- Written by: Dayton Duncan Geoffrey C. Ward
- Directed by: Ken Burns
- Narrated by: Keith David
- Country of origin: United States

Production
- Producers: Pam Tubridy Baucom Ken Burns
- Running time: 212 minutes
- Production companies: Florentine Films WETA

Original release
- Release: January 14, 2002

= Mark Twain (film) =

2001 documentary film on the life of Mark Twain by Ken Burns

Mark Twain is a documentary film on the life of Mark Twain, also known as Samuel Clemens, produced by Ken Burns in 2001 which aired on Public Broadcasting System on January 14 and 15, 2002. Burns attempted to capture both the public and private persona of Mark Twain from his birth to his death. The film was narrated by Keith David.

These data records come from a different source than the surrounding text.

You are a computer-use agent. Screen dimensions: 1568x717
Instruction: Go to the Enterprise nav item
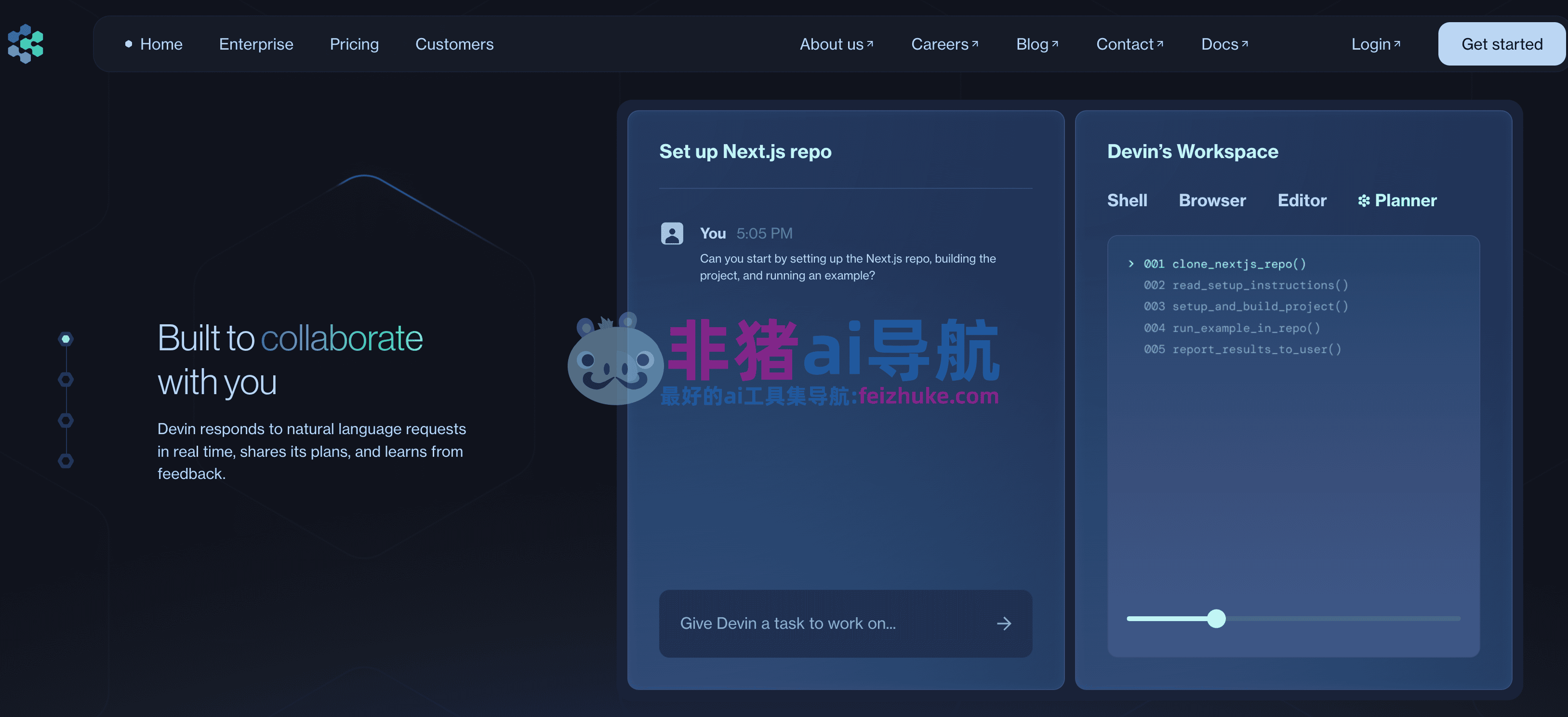256,44
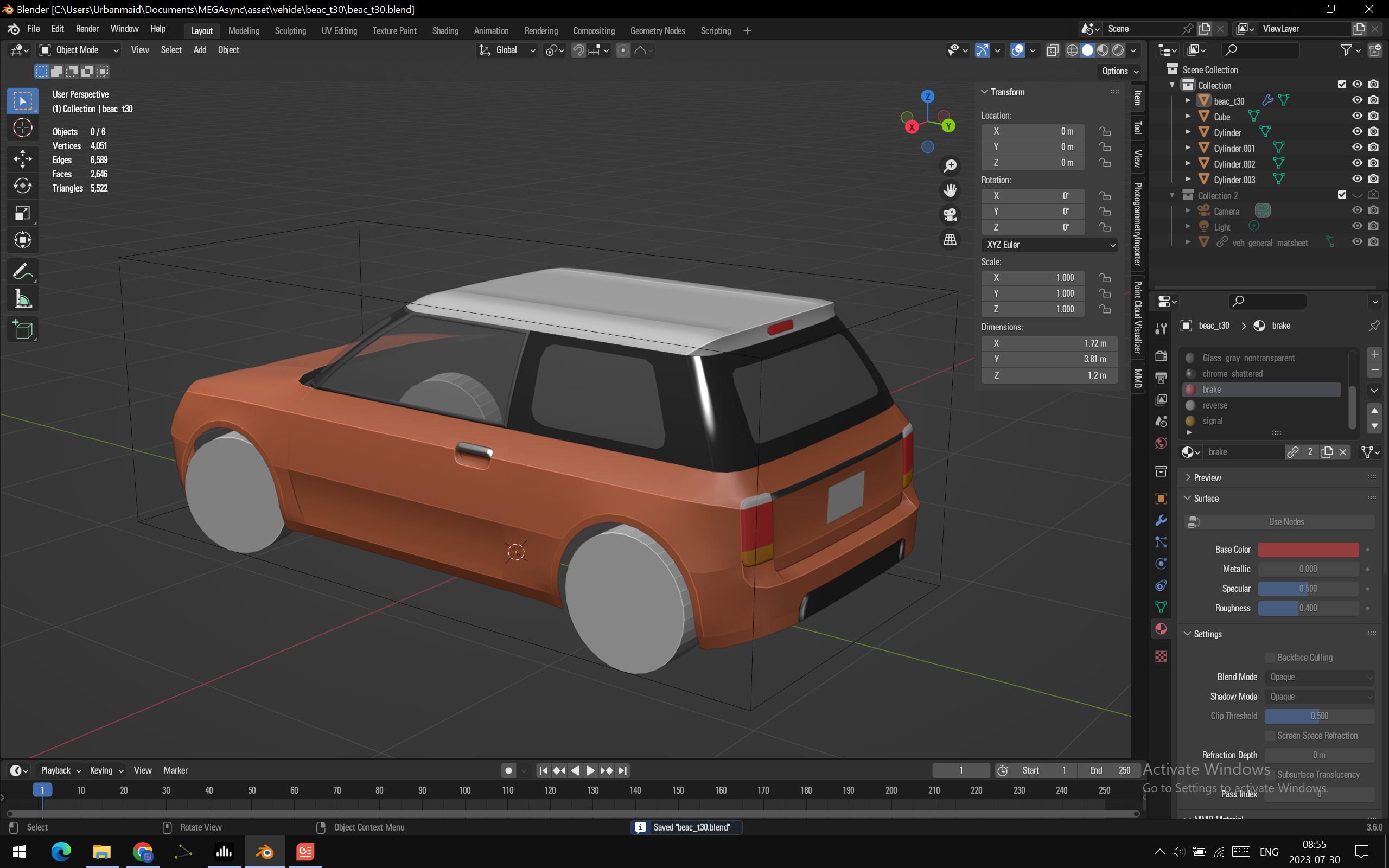1389x868 pixels.
Task: Open the Render menu
Action: [87, 29]
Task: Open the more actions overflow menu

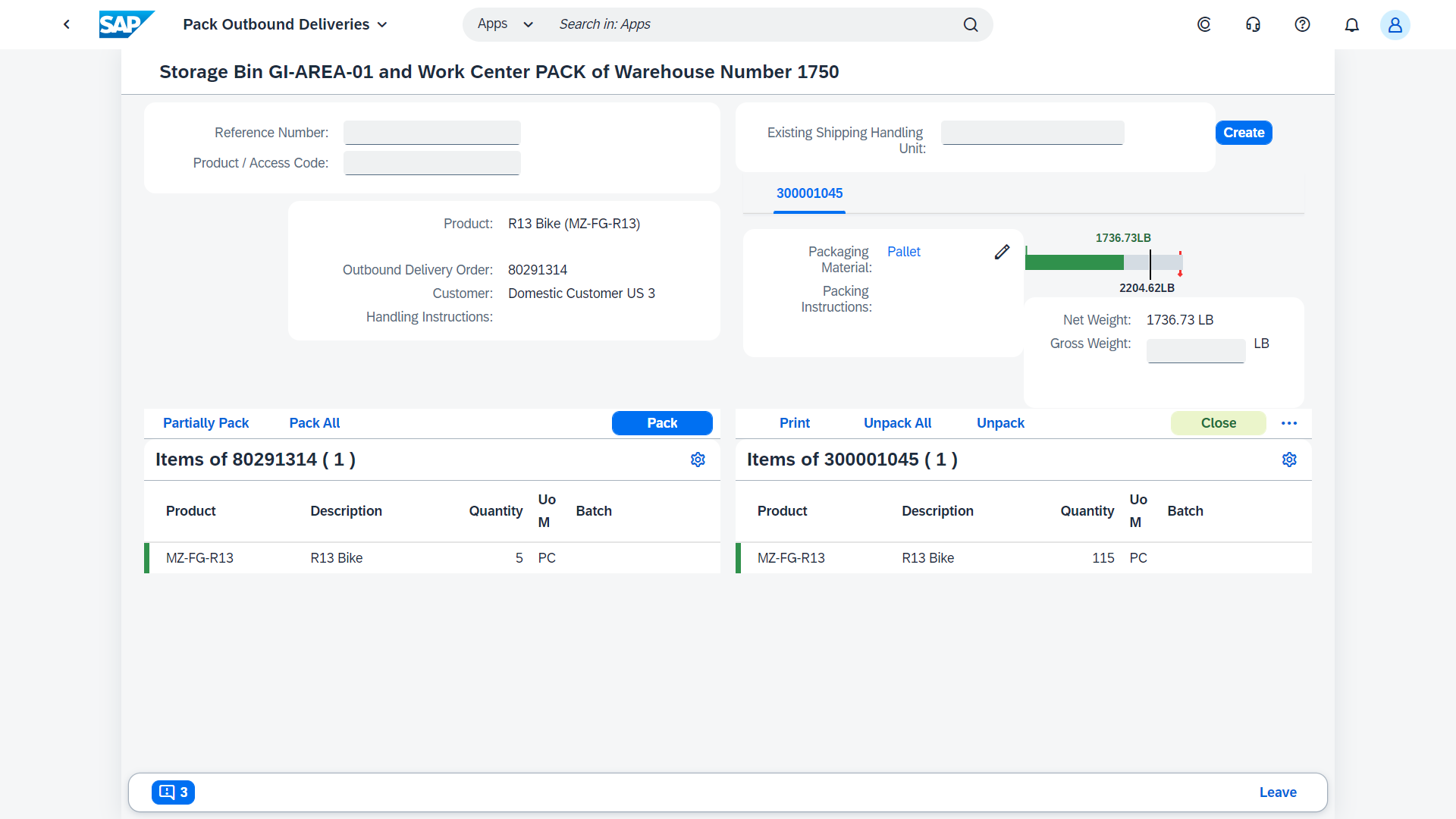Action: (1289, 423)
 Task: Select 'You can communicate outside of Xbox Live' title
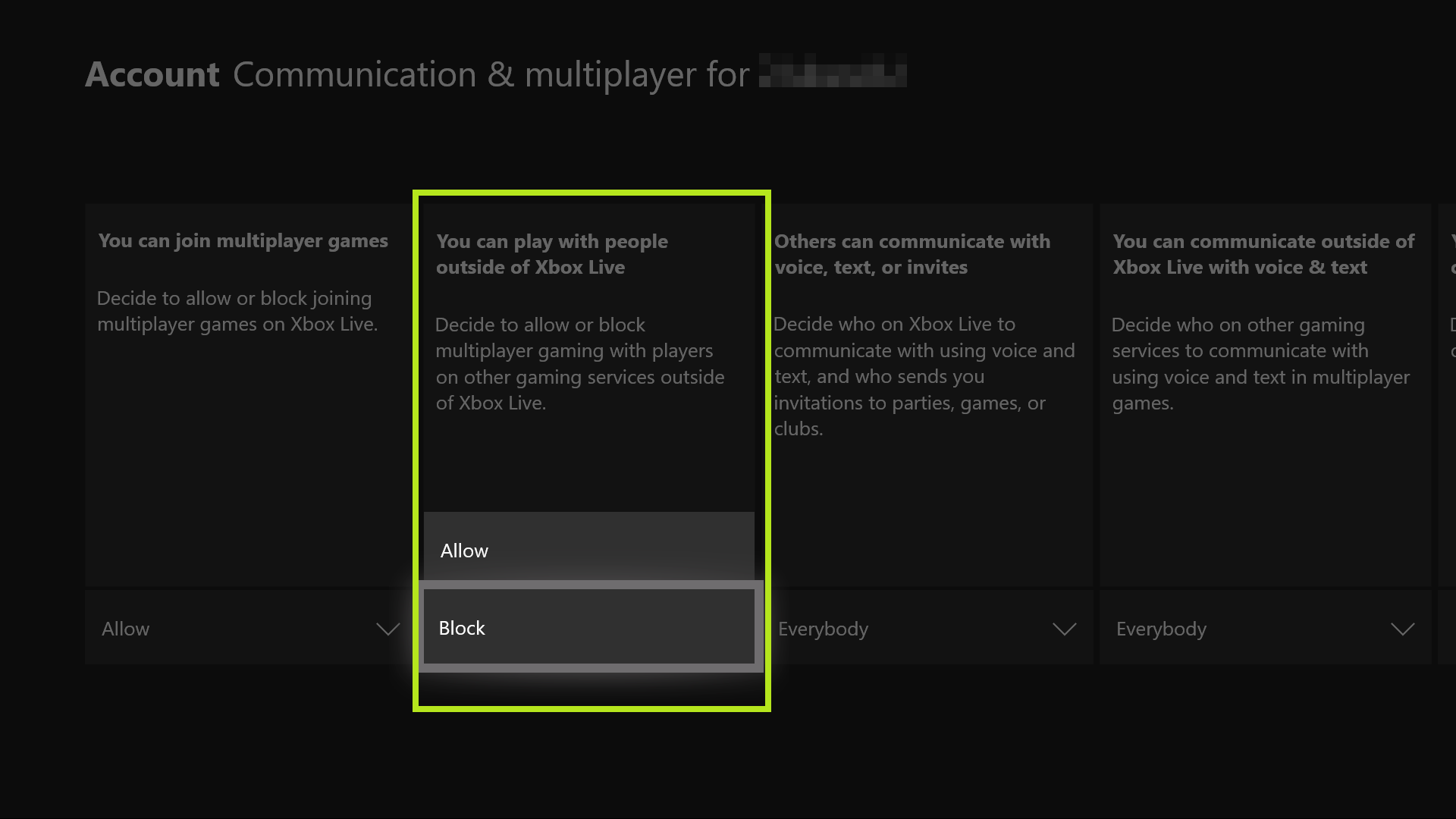click(x=1263, y=254)
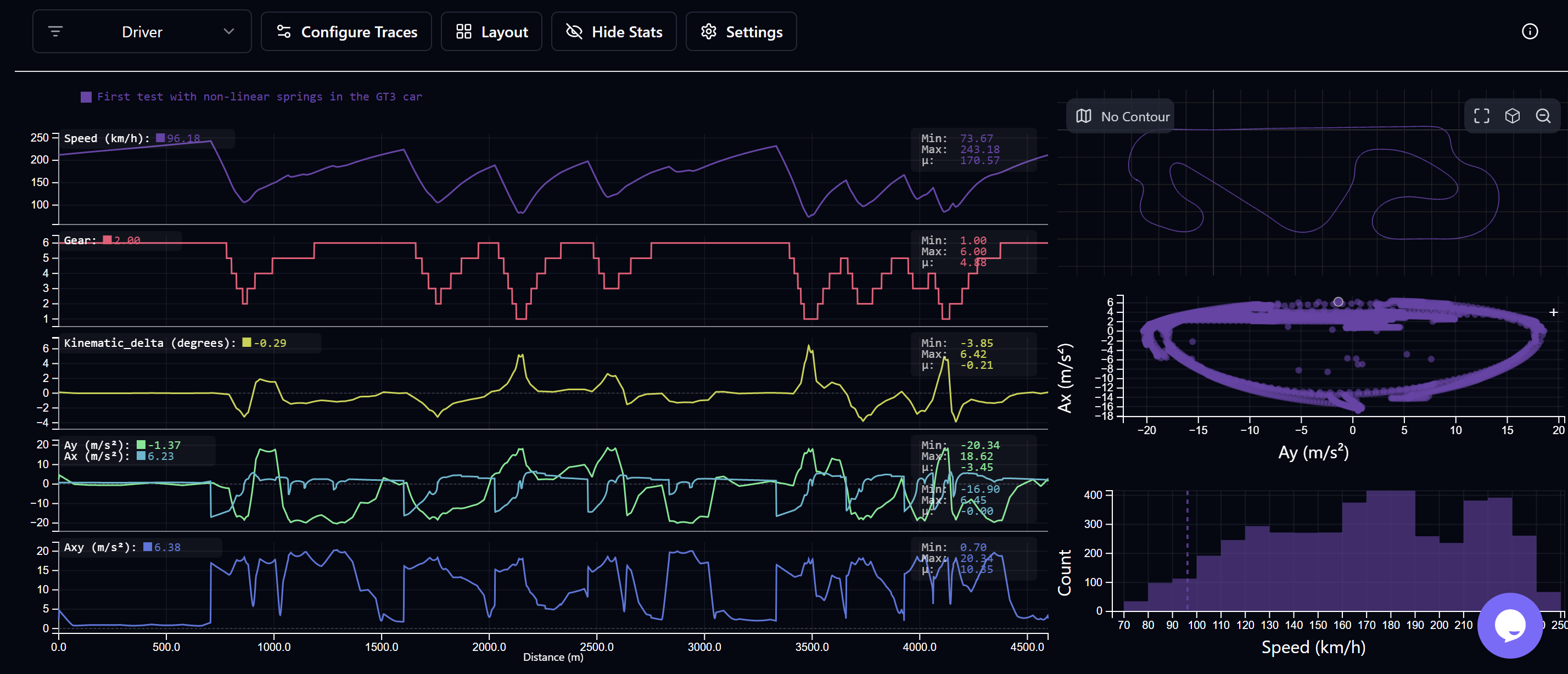The height and width of the screenshot is (674, 1568).
Task: Open the Settings menu
Action: 741,32
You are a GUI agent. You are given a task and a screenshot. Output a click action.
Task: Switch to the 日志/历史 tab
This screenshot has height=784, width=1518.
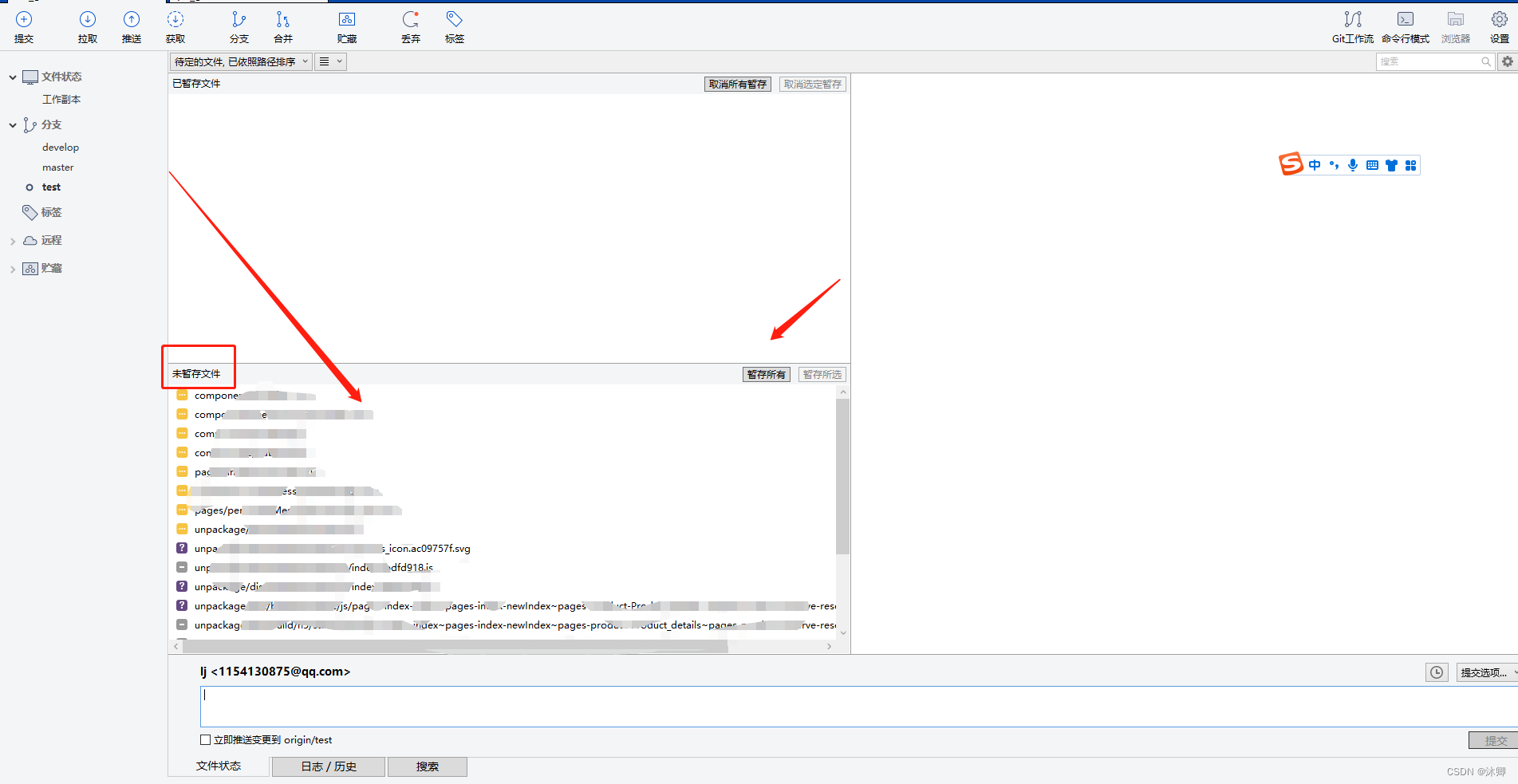pos(328,766)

==Voice actors and subject interviews==
The voice of Mark Twain was provided by Kevin Conway and the voice of Olivia Langdon Clemens was portrayed by Blythe Danner. Other voice work was provided by actors Philip Bosco, Carolyn McCormick, Amy Madigan, Cynthia Nixon, and Tim Clark. The film also includes interviews with playwright Arthur Miller, novelist and Twain biographer Ron Powers, writer William Styron, poet Russell Banks, historian John Boyer (executive director of the Mark Twain House), Harvard University professor Jocelyn Chadwick, Stanford University English literature professor Shelley Fisher Fishkin, comedian and civil rights activist Dick Gregory, actor Hal Holbrook, animator and actor Chuck Jones, and Mark Twain scholar Laura Skandera Trombley.

==Critical assessment==
Mark Twain Legacy Scholar Barbara Schmidt asserts on her website twainquotes.com that some artistic license was taken, resulting in some historical inaccuracies and misrepresentations. She also notes that some of these errors are the result of the Twain scholarship during the time that the documentary was made, and that more recent scholarship has revealed some of the factual errors that are in the documentary. Schmidt's website twainquotes.com is widely cited in academic publications on Twain and is highly regarded as an authoritative resource within Twain research.

Film critic Caryn James wrote the following in her review in The New York Times: "No writer was ever more sardonic about American culture than Twain, and no filmmaker is more earnest than Ken Burns. In Mark Twain that makes for a maddening collision between Twain's ironic sensibility and Mr. Burns's familiar, sentimental style. Twain is forced into the Burns cookie cutter here, complete with the unironic sound of Sweet Betsy from Pike, fiddled relentlessly in the background."